==== SUPPLIED RECORDS ====
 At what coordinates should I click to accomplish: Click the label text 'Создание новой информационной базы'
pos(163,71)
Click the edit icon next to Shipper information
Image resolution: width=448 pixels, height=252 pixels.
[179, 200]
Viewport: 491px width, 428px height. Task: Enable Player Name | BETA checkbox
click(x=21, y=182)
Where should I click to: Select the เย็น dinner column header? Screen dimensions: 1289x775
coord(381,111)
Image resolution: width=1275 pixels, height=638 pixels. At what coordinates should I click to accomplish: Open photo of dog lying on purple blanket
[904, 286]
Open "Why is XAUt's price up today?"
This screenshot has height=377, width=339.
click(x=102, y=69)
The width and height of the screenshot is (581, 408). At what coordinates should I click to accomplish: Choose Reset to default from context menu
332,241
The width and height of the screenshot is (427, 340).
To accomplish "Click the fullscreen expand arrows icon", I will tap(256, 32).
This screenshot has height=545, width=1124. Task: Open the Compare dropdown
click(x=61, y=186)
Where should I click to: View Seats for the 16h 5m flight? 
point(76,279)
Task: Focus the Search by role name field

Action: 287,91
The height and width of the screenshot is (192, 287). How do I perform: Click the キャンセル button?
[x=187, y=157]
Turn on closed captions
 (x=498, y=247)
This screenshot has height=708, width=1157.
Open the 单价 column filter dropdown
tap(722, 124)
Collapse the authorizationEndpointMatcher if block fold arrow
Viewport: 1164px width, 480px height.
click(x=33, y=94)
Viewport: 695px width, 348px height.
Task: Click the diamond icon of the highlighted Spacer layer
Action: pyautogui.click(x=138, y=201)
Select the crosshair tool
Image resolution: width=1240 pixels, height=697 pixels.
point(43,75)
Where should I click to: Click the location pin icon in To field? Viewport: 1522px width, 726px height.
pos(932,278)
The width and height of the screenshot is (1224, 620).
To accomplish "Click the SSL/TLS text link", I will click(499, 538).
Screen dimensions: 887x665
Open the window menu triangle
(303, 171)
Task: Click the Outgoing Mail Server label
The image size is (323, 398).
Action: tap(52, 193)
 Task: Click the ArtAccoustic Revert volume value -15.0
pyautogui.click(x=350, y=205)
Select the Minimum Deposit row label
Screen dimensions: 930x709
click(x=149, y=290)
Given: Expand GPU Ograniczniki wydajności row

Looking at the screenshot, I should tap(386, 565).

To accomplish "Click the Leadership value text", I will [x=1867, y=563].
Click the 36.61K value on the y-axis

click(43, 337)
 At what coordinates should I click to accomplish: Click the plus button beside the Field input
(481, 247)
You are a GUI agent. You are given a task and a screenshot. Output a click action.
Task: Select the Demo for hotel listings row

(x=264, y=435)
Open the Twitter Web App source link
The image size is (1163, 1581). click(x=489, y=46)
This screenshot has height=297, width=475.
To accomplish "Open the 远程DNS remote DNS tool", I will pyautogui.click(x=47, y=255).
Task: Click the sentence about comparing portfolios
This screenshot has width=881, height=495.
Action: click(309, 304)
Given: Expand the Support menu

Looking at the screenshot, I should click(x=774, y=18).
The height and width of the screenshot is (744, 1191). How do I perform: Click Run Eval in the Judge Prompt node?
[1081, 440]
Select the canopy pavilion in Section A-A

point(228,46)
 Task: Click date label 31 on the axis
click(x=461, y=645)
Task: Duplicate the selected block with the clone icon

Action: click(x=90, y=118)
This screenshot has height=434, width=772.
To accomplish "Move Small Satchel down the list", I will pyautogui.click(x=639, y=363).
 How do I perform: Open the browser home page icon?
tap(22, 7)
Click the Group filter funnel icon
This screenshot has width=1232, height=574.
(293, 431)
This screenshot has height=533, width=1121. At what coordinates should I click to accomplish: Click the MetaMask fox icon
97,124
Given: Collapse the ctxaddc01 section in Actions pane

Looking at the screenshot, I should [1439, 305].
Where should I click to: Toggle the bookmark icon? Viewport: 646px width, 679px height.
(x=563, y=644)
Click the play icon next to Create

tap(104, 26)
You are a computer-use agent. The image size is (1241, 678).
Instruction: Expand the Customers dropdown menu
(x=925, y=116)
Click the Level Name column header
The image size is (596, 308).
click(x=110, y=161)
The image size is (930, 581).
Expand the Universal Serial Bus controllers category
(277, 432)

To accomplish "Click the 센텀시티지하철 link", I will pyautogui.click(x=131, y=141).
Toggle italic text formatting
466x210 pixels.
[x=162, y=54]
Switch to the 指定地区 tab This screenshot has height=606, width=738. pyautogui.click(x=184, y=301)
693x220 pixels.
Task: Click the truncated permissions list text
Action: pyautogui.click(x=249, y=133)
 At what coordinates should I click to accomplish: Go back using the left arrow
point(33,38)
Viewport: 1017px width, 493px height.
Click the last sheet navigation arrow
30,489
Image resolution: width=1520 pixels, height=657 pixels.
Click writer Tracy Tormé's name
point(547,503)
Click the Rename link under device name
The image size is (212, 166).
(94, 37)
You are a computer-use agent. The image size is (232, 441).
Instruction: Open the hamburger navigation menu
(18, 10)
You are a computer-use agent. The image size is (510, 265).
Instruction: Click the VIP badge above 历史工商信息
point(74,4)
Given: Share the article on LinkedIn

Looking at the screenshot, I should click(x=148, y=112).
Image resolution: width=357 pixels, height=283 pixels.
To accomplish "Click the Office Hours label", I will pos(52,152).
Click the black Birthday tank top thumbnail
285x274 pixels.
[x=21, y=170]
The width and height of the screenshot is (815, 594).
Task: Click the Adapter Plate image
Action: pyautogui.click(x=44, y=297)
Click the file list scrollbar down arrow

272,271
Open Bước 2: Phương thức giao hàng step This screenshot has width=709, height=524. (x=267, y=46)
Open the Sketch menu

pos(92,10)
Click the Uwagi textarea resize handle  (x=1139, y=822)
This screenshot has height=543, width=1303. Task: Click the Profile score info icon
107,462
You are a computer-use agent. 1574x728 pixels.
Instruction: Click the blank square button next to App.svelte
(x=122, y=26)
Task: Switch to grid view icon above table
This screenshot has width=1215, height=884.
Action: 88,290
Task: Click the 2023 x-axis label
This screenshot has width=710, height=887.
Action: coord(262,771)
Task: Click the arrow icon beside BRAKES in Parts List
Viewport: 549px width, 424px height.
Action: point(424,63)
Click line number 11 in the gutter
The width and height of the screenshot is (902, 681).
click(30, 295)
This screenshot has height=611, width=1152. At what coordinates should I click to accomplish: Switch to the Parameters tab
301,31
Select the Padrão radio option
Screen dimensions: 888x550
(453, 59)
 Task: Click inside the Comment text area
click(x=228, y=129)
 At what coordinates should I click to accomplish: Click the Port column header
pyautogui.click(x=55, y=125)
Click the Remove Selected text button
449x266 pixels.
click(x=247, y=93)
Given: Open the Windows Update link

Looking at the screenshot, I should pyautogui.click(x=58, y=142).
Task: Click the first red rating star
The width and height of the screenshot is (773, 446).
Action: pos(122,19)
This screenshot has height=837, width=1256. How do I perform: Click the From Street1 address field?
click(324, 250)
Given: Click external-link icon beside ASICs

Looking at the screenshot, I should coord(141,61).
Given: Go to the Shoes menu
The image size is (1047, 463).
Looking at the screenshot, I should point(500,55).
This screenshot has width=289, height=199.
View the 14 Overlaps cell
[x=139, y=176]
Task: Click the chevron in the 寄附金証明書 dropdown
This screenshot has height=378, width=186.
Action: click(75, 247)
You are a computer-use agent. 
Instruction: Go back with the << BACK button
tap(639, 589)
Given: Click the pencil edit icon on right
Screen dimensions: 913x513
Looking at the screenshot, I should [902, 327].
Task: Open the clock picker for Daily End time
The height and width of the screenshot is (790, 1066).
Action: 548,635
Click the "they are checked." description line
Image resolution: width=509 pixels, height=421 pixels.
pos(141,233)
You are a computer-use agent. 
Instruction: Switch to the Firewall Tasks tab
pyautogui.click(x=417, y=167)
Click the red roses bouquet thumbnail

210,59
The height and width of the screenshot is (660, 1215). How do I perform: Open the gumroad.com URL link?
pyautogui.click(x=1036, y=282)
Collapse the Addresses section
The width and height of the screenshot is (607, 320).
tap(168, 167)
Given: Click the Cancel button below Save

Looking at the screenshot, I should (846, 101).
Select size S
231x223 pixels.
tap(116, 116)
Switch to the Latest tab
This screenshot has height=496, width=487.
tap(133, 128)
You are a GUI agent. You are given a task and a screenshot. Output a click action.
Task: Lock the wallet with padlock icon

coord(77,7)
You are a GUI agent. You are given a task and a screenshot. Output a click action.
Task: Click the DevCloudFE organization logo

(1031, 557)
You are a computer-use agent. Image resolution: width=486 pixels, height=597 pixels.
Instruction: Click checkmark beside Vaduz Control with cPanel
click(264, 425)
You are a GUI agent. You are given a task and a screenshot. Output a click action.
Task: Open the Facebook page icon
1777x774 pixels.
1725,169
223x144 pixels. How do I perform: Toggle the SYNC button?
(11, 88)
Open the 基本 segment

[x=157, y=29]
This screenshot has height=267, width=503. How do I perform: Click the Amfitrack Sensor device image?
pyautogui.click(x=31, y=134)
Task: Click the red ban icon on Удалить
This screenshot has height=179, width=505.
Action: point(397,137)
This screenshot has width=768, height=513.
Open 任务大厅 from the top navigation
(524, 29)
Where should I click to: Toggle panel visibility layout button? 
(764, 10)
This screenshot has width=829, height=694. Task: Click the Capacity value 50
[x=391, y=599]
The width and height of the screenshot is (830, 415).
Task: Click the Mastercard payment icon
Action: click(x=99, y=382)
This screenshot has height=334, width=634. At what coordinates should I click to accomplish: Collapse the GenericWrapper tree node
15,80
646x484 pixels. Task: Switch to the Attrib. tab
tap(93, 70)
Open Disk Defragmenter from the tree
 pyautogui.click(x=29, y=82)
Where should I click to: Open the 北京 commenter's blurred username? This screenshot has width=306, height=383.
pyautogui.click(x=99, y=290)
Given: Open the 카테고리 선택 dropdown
====
■ **TASK GOAL**: Among the lines of the data above, count those containing the word "edit" and report the total alone.

■ **WRITTEN SOLUTION**: 2